**ASSIGNMENT**
With the pictures removed, retype the lines from the one holding "ADA Compliant Website (117, 1627)" through the end of the records, exactly as written.
***** RECORDED INFORMATION *****
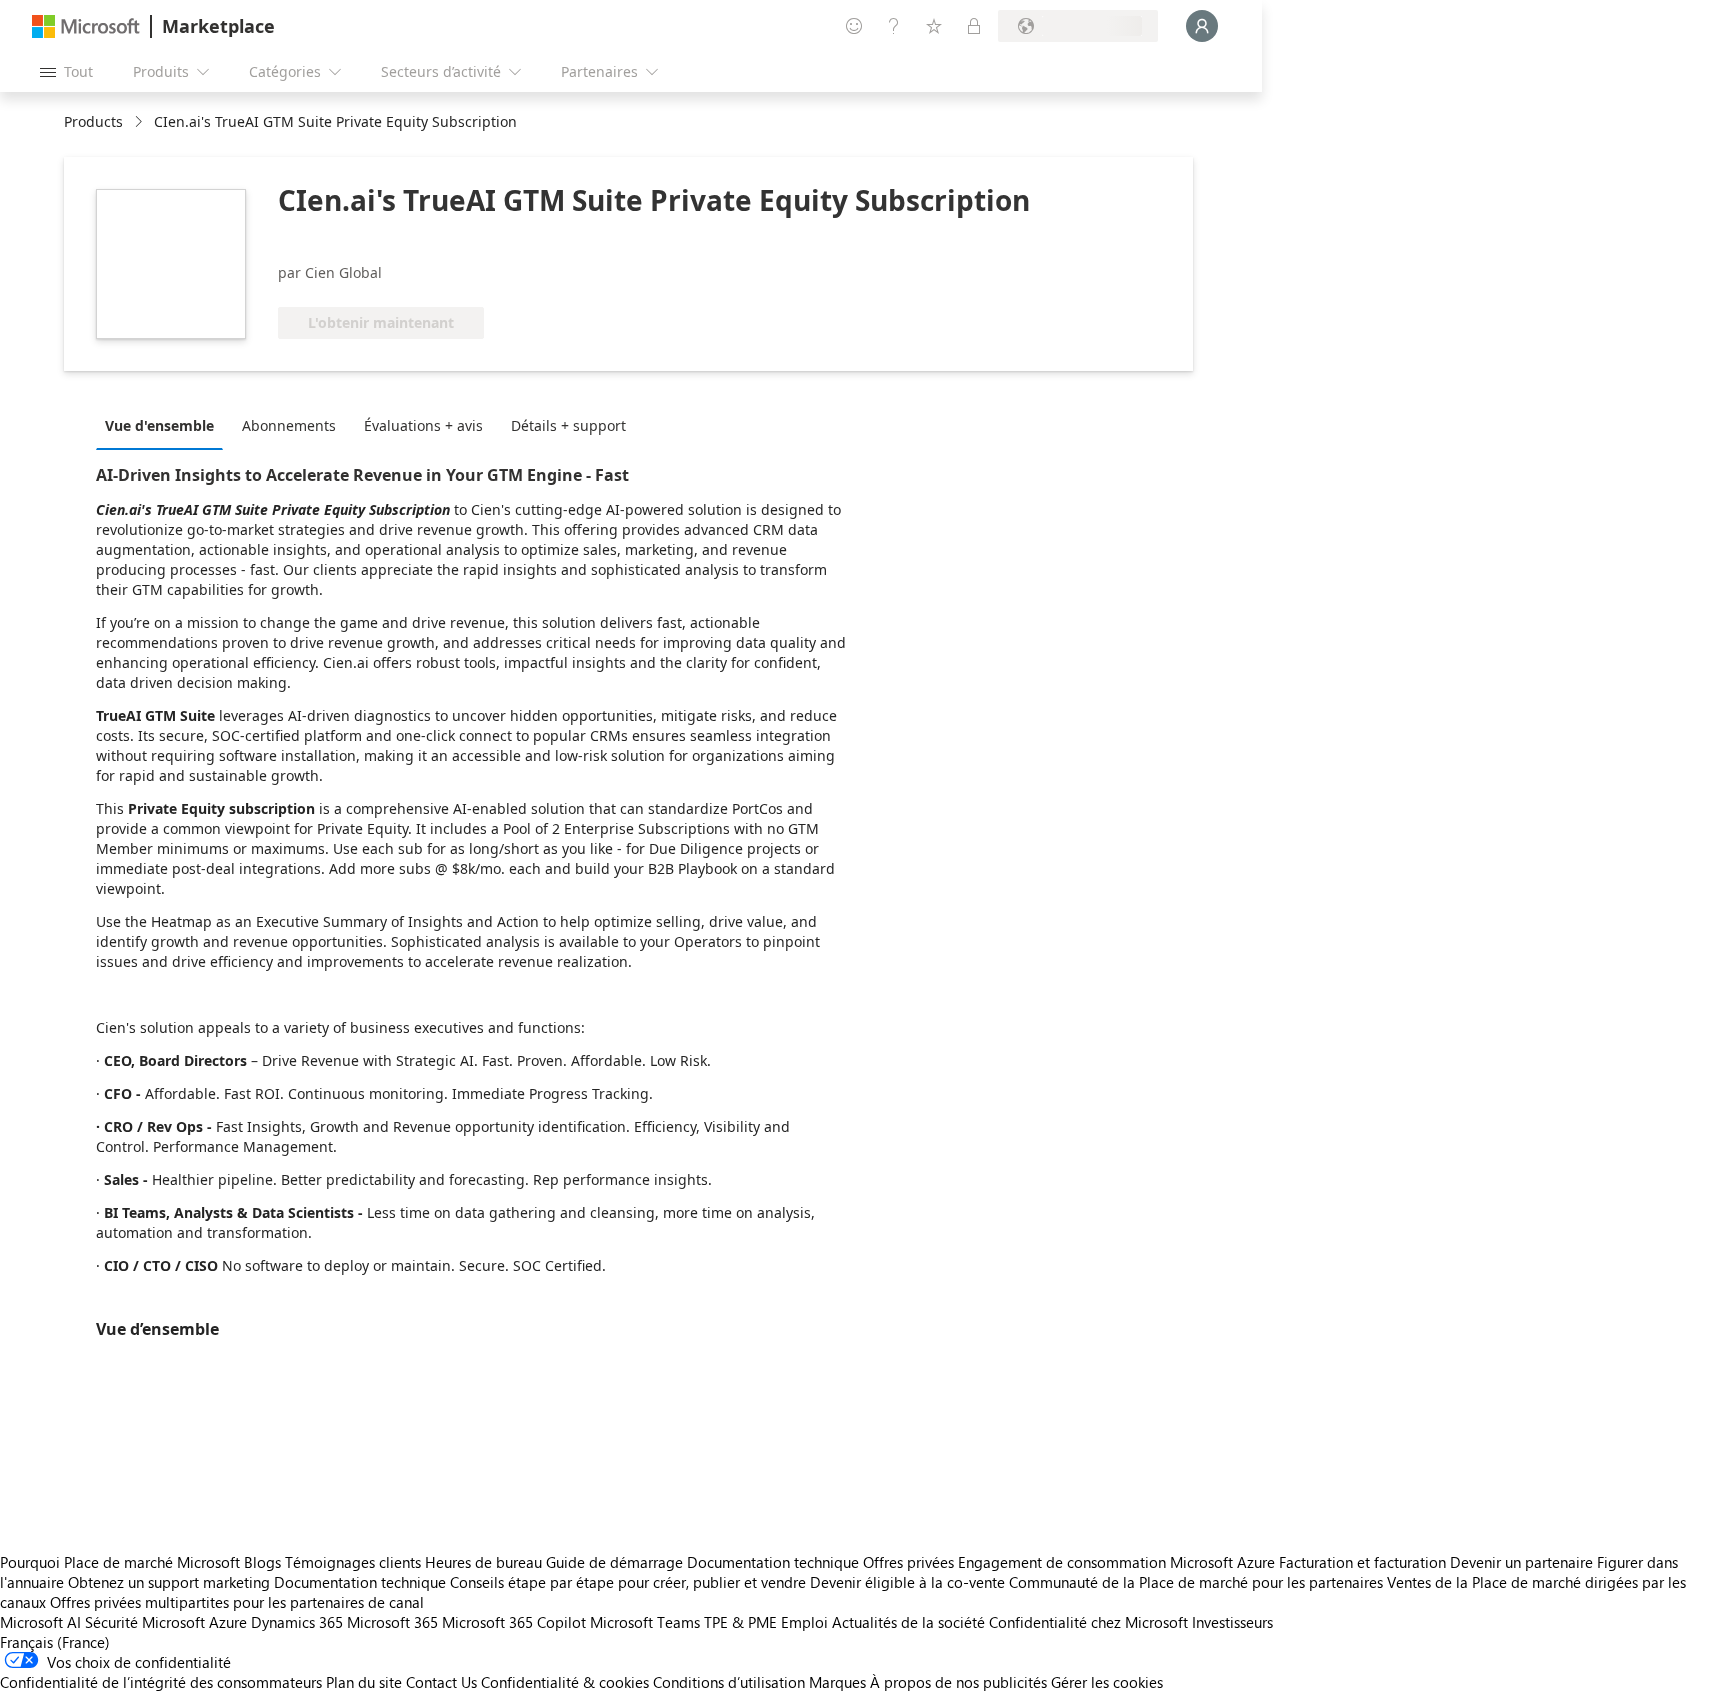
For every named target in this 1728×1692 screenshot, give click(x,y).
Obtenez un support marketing (169, 1582)
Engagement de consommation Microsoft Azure (1118, 1562)
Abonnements (289, 425)
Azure (228, 1622)
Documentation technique (773, 1562)
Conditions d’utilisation (729, 1682)
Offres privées (908, 1562)
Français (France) (55, 1642)
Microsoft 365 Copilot (514, 1622)
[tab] (164, 425)
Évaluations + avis (423, 425)
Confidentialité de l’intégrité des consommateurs (161, 1682)
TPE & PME (740, 1622)
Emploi (804, 1622)
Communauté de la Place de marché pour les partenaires (1196, 1582)
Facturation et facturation (1362, 1562)
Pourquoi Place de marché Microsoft (120, 1562)
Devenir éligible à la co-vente (907, 1582)
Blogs (262, 1562)
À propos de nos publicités (958, 1682)
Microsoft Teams (645, 1622)
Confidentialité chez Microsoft (1088, 1622)
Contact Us (441, 1682)
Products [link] (93, 121)
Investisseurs (1232, 1622)
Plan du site (364, 1682)
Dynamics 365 (297, 1622)
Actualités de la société (908, 1622)
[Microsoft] (86, 26)
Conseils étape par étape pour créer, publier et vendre (628, 1582)
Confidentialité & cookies (565, 1682)
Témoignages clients (353, 1562)
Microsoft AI (40, 1622)
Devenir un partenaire (1521, 1562)
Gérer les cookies (1107, 1682)
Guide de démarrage (614, 1562)
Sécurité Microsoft (145, 1622)
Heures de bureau (483, 1562)
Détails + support (568, 425)
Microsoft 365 (392, 1622)
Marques (837, 1682)
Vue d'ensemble (159, 425)
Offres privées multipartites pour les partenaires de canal (237, 1602)
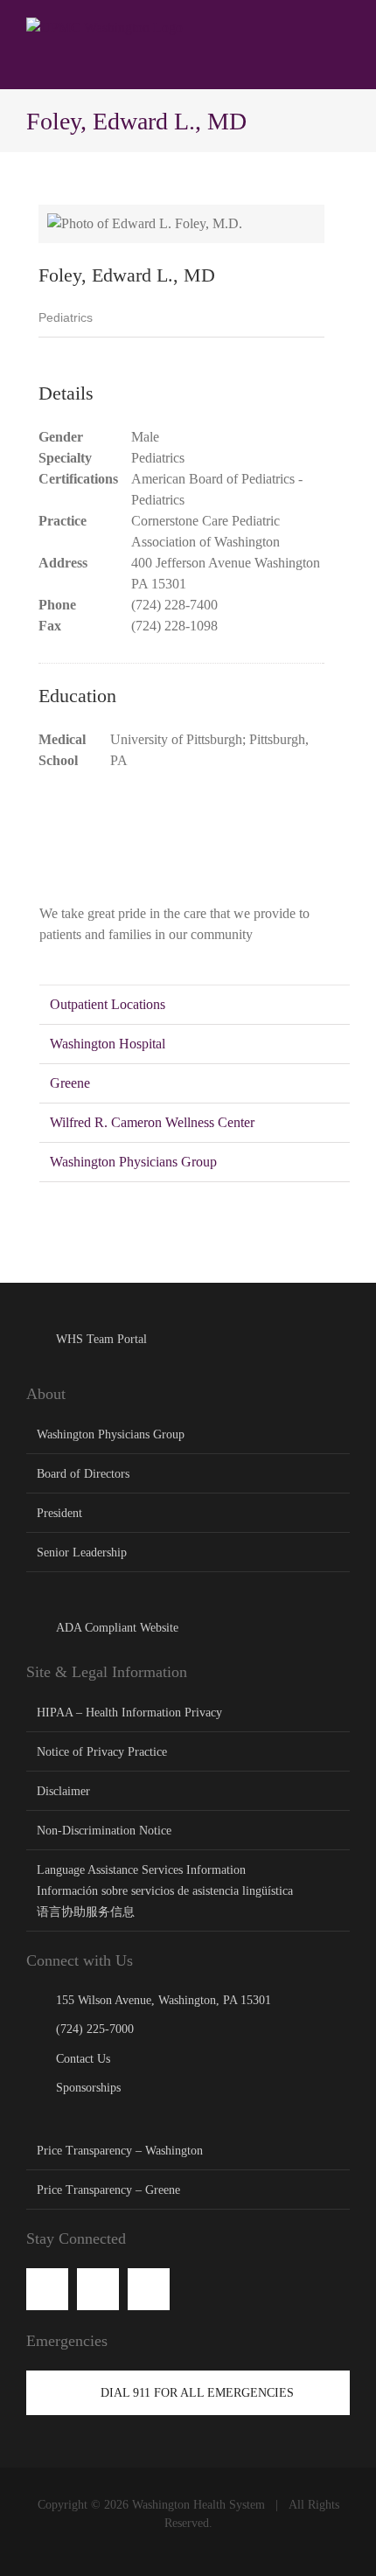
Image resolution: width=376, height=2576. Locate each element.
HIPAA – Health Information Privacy (129, 1712)
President (59, 1513)
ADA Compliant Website (117, 1627)
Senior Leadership (82, 1552)
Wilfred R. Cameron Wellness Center (152, 1122)
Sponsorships (88, 2087)
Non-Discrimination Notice (104, 1830)
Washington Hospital (107, 1043)
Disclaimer (63, 1791)
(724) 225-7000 (95, 2029)
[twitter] (149, 2289)
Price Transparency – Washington (120, 2150)
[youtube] (98, 2289)
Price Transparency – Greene (108, 2190)
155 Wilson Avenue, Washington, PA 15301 (163, 2000)
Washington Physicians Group (133, 1161)
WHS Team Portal (101, 1339)
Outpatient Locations (107, 1004)
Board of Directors (83, 1473)
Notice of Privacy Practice (102, 1751)
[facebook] (47, 2289)
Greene (70, 1083)
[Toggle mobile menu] (343, 26)
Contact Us (83, 2058)
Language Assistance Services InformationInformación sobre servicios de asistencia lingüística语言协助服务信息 (165, 1890)
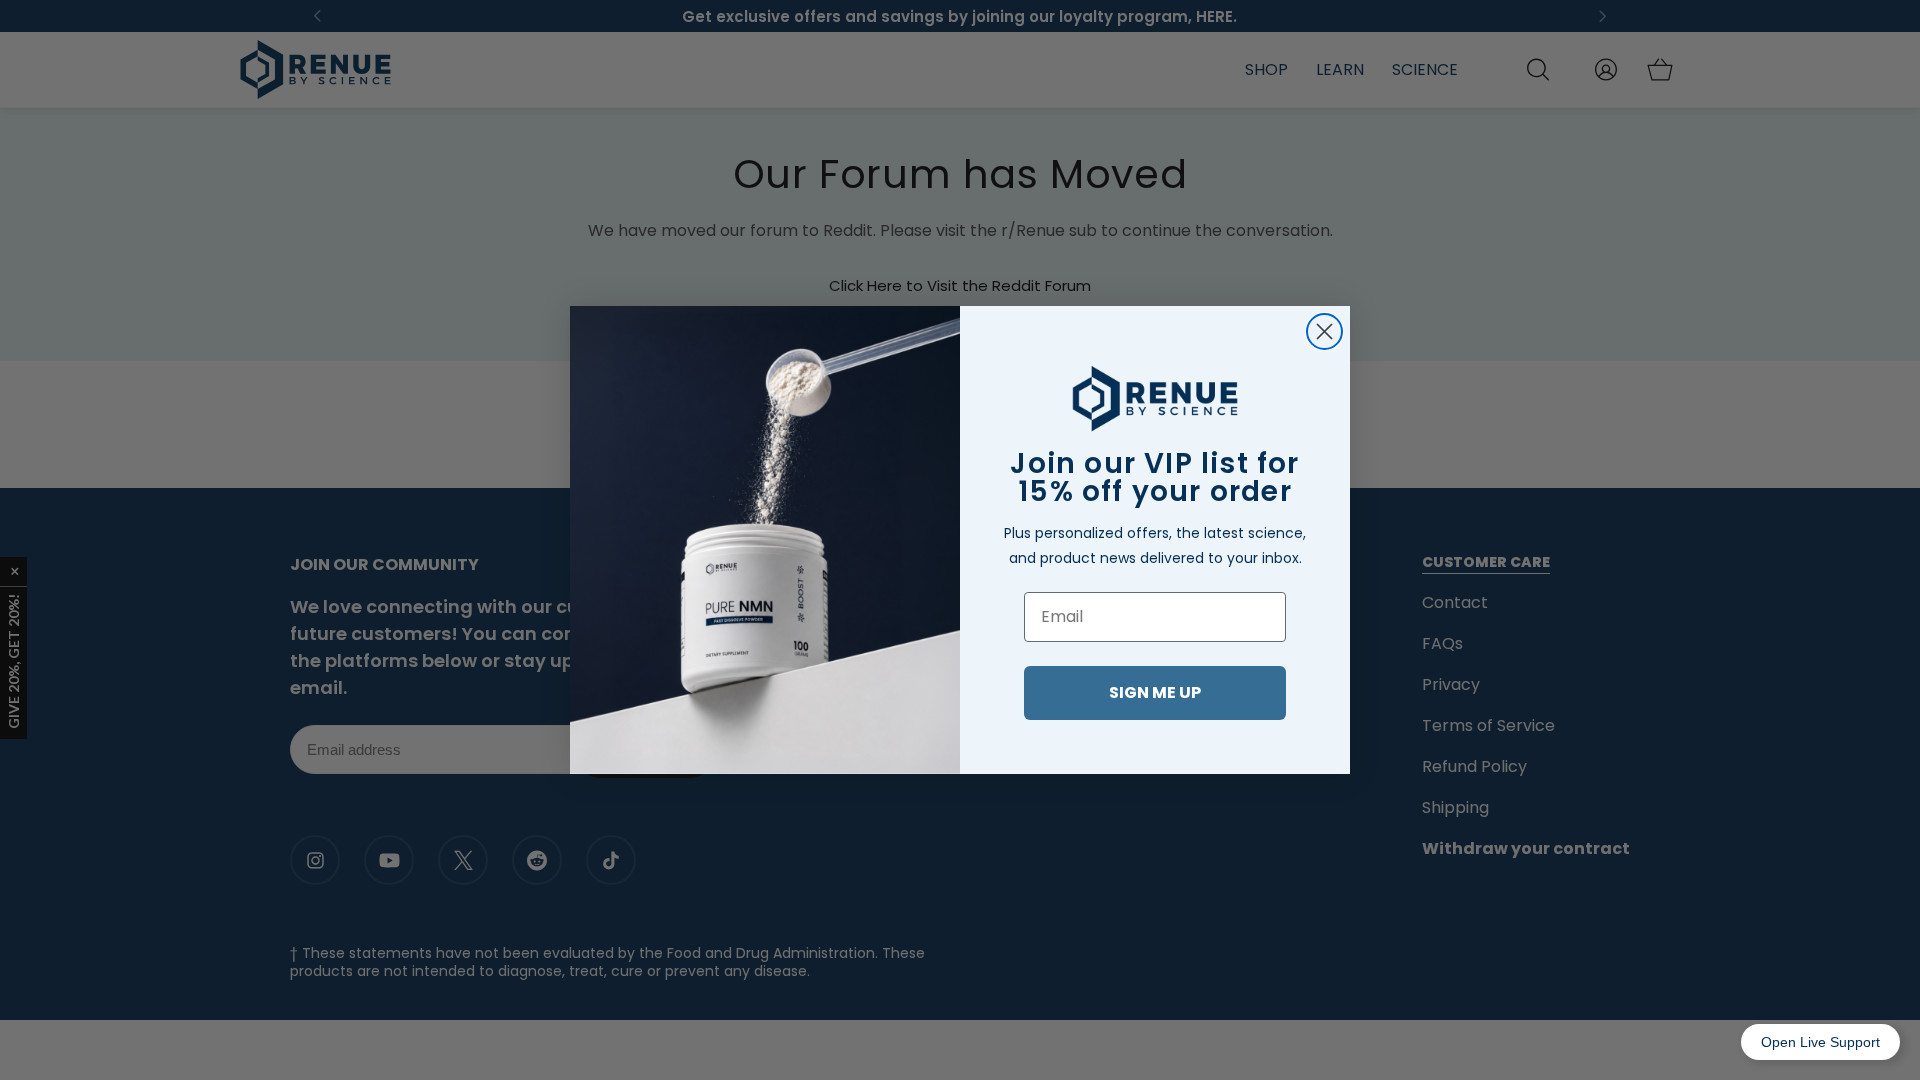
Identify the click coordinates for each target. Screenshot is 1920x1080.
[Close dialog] (1324, 331)
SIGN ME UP (1155, 692)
*****
**TASK ANSWER**
ADA Compliant Website (117, 1627)
Senior Leadership (82, 1552)
Wilfred R. Cameron Wellness Center (152, 1122)
Sponsorships (88, 2087)
Non-Discrimination Notice (104, 1830)
Washington Hospital (107, 1043)
Disclaimer (63, 1791)
(724) 225-7000 (95, 2029)
[twitter] (149, 2289)
Price Transparency – Washington (120, 2150)
[youtube] (98, 2289)
Price Transparency – Greene (108, 2190)
155 Wilson Avenue, Washington, PA 15301 (163, 2000)
Washington Physicians Group (133, 1161)
WHS Team Portal (101, 1339)
Outpatient Locations (107, 1004)
Board of Directors (83, 1473)
Notice of Privacy Practice (102, 1751)
[facebook] (47, 2289)
Greene (70, 1083)
[Toggle mobile menu] (343, 26)
Contact Us (83, 2058)
Language Assistance Services InformationInformación sobre servicios de asistencia lingüística语言协助服务信息 (165, 1890)
Identify the click coordinates for each target. Screenshot is 1920x1080.
[Close dialog] (1324, 331)
SIGN ME UP (1155, 692)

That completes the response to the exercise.